---------- RAW DATA ----------

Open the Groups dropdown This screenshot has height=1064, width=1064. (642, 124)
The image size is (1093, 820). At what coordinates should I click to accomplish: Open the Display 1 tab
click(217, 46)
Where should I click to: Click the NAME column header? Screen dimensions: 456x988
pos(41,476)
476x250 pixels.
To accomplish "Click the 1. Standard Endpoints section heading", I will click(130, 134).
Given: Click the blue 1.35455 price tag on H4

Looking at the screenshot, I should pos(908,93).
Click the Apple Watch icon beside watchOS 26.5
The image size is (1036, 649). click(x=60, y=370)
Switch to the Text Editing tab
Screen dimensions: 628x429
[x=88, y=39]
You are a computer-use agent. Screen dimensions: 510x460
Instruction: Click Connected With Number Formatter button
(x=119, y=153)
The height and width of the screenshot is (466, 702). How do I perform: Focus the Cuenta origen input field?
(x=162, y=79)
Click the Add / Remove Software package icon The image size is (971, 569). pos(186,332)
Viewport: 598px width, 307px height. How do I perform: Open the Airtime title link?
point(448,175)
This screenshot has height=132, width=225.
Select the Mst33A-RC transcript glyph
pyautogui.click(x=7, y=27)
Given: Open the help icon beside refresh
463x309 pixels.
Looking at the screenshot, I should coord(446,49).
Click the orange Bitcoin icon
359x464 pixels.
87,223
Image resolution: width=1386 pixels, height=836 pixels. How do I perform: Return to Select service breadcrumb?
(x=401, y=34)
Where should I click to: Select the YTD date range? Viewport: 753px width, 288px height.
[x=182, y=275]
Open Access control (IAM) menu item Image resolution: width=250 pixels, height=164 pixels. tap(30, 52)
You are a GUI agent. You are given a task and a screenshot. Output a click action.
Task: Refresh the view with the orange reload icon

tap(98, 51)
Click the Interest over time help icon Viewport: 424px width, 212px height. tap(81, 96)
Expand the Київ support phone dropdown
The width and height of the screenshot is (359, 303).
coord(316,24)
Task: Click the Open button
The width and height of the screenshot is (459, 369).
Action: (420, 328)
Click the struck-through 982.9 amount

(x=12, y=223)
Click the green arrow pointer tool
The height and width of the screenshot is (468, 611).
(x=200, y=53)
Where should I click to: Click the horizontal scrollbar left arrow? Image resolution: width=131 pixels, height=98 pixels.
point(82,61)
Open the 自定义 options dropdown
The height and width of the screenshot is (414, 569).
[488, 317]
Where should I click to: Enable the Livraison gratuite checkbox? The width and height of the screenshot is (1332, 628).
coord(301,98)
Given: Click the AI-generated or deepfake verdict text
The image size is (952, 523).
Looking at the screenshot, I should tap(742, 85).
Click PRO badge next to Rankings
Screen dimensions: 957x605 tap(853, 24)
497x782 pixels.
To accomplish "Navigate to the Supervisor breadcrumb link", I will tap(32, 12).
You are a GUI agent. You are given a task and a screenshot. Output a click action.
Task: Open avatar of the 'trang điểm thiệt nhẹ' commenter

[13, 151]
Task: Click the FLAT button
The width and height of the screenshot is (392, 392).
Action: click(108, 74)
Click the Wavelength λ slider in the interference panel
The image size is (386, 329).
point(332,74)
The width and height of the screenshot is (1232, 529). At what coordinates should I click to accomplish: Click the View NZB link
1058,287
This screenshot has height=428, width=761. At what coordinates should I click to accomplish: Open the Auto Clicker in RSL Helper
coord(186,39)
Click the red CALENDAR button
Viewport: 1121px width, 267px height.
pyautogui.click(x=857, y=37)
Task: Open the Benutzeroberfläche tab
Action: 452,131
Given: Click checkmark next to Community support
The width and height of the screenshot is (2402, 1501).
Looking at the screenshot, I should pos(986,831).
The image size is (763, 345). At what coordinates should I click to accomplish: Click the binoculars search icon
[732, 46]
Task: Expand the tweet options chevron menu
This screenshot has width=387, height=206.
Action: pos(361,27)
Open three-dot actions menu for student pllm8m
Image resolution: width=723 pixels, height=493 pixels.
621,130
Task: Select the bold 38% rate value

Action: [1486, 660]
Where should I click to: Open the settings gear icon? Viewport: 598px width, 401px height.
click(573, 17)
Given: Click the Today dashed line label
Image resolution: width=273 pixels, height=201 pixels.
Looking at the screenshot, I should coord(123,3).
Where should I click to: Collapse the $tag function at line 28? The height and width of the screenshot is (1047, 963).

----------

> AIM OF THE TASK
Reproduce the lines above, beginning at the line with "This screenshot has height=428, width=761." and stopping after the line with "Task: Expand the tweet options chevron menu", exactly as they are.

> ANSWER TO THE EXERCISE
This screenshot has height=428, width=761. At what coordinates should I click to accomplish: Open the Auto Clicker in RSL Helper
coord(186,39)
Click the red CALENDAR button
Viewport: 1121px width, 267px height.
pyautogui.click(x=857, y=37)
Task: Open the Benutzeroberfläche tab
Action: 452,131
Given: Click checkmark next to Community support
The width and height of the screenshot is (2402, 1501).
Looking at the screenshot, I should pos(986,831).
The image size is (763, 345). At what coordinates should I click to accomplish: Click the binoculars search icon
[732, 46]
Task: Expand the tweet options chevron menu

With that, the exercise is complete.